• Text section:
India Ratings and Research (Ind-Ra) estimates that only 5% of its rated 450 issuers in the mid and emerging corporates (MEC) space had availed the Reserve Bank of India’s financial restructuring facility available till December 31, 2020. The lower-than-expected restructuring was on account of the various government measures and faster demand recovery in the domestic market, supported by a marginal pick-up in exports in certain sectors.
Issuers having availed restructuring are primarily rated in the ‘IND BB’. Such issuers belong to the Industrial and Discretionary segments and operate mainly in sectors such as real estate and construction & engineering. Ind-Ra has taken rating actions on such issuers in accordance with its policy on Treatment of Restructuring due to COVID-19 Related Business Disruptions.
Ind-Ra believes the lower restructuring stems from the Rs 3 lakh crore Emergency Credit Line Guarantee Scheme and the COVID-19 loans provided by banks, offering respite to issuers with weak liquidity and increasing their ability to withstand the sustained cash flow pressures caused by the COVID-19 led lockdown.
Even though not all issuers had availed the additional funding, the same has flowed down to the entities lower down the value chain. Many banks have also automatically converted the interest due on the working capital loans under moratorium into term loans, thus, eliminating the need for the issuers to apply for the restructuring scheme. Moreover, the revised definition of micro, small and medium enterprises (MSMEs) has enhanced the access of freshly included entities to funding from the financial system.
Ind-Ra also believes that the sentiments of the issuers have played a role in them not availing the restructuring scheme. The liquidity crunch endured by the issuers in 1HFY21, backed by the onset of a recovery in 3QFY21, has led to a belief of their increased resilience towards their liabilities.
The opening of offices, factories, retail stores and malls backed by the festive and marriage season demand has led to the issuers witnessing a steady recovery in their credit profiles over October – December 2020. Recovery for players operating in the textile sector was augmented by a demand improvement in their export markets.

• Assigned task: Write the next part of the report on COVID-19 loan restructuring, starting after its last sentence. The material that follows is separate from the report on COVID-19 loan restructuring.

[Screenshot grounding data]

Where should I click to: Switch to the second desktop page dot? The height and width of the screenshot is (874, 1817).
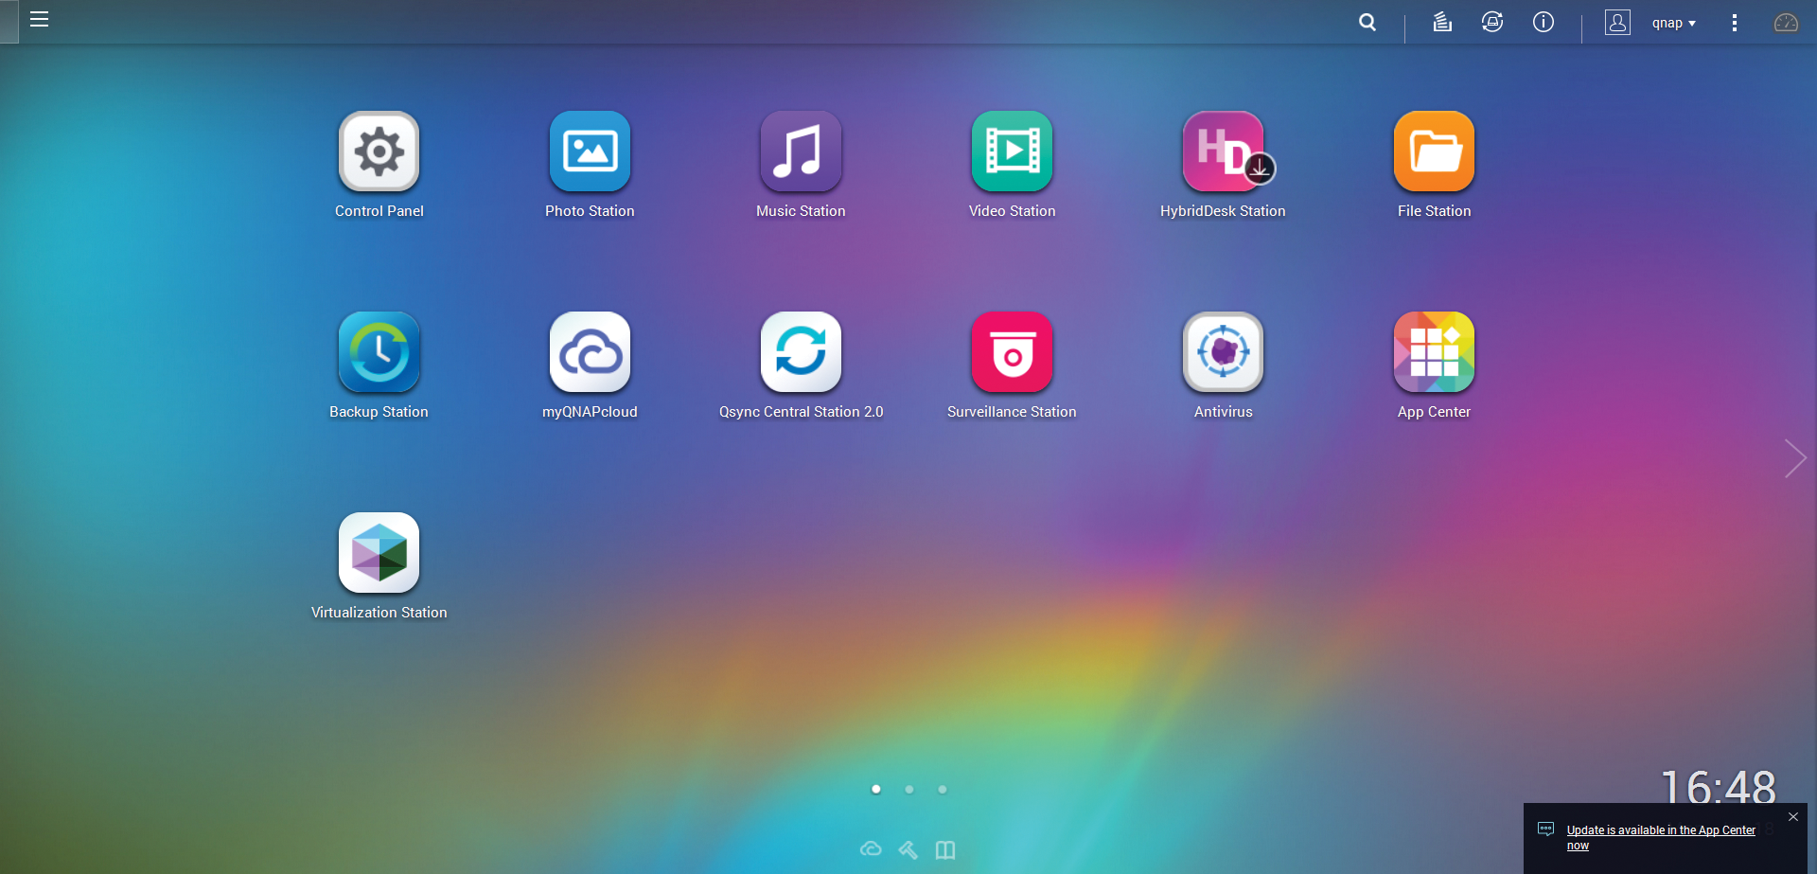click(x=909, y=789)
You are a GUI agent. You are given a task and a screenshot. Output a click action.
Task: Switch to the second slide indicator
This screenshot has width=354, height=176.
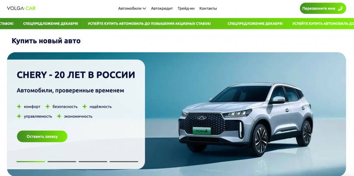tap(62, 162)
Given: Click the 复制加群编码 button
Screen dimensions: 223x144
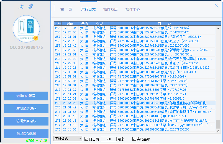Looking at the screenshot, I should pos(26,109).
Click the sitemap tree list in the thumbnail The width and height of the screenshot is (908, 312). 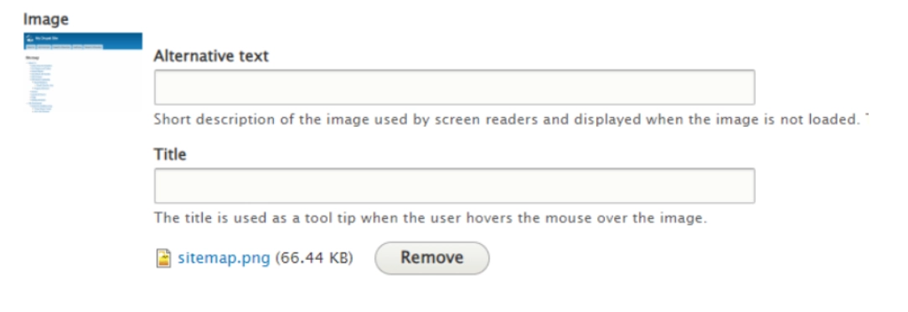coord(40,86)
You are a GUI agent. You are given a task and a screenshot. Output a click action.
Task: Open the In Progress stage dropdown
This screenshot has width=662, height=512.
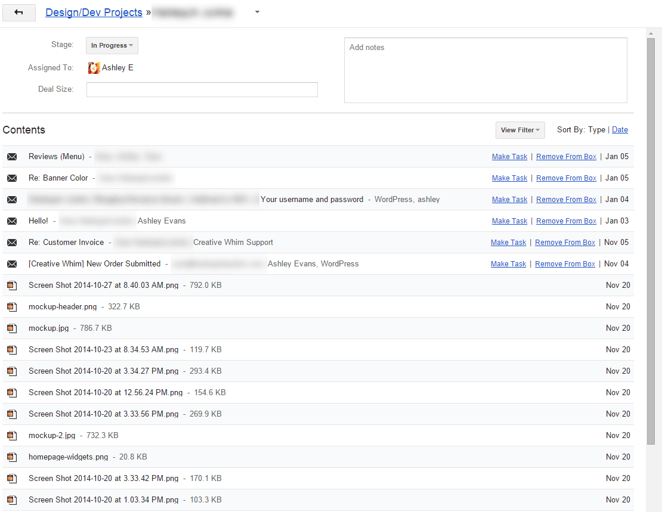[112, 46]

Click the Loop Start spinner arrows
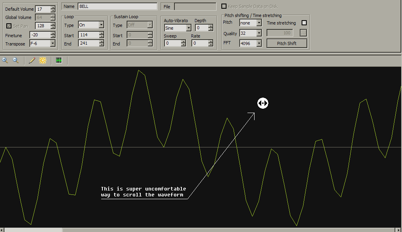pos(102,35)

• Exercise answer:
Ind-Ra opines that bankers have remained extremely risk-averse to extend additional lending or alter the lending terms for issuers having weak liquidity, high leverage or where the credit profile is unlikely to improve in the near to medium term.
The relief package offered by banks and festive demand coupled with positive sentiments will partially abate the near-term liquidity headwinds for lower rated mid and emerging corporates. However, Ind-Ra expects funding constraints to increase for issuers having stretched liquidity and a weak credit profile over FY22 and FY23, reducing the financial flexibility for those that have not availed loan restructuring. Of Ind-Ra’s rated MEC portfolio, 56% of the issuers primarily belonging to the ‘IND BB’ and below rating categories depict a stretched liquidity profile. Of these, 74% belong to the Discretionary and Industrial segments.
Developments like the fear of a second wave of pandemic, emerging of a new coronavirus strain and the availability of liquidity with the issuers at end-1HFY22 once the additional bank funding availed is exhausted are key monitorables. Ind-Ra believes that notwithstanding the short-term liquidity relief, reverting to the pre-COVID profile would be prolonged, especially for the ones belonging to the Discretionary segment. The agency will continue to monitor the credit and liquidity profile of the issuers in the MEC space and could take negative rating actions for issuers having weak liquidity or deteriorated long-term credit profile or a combination of both.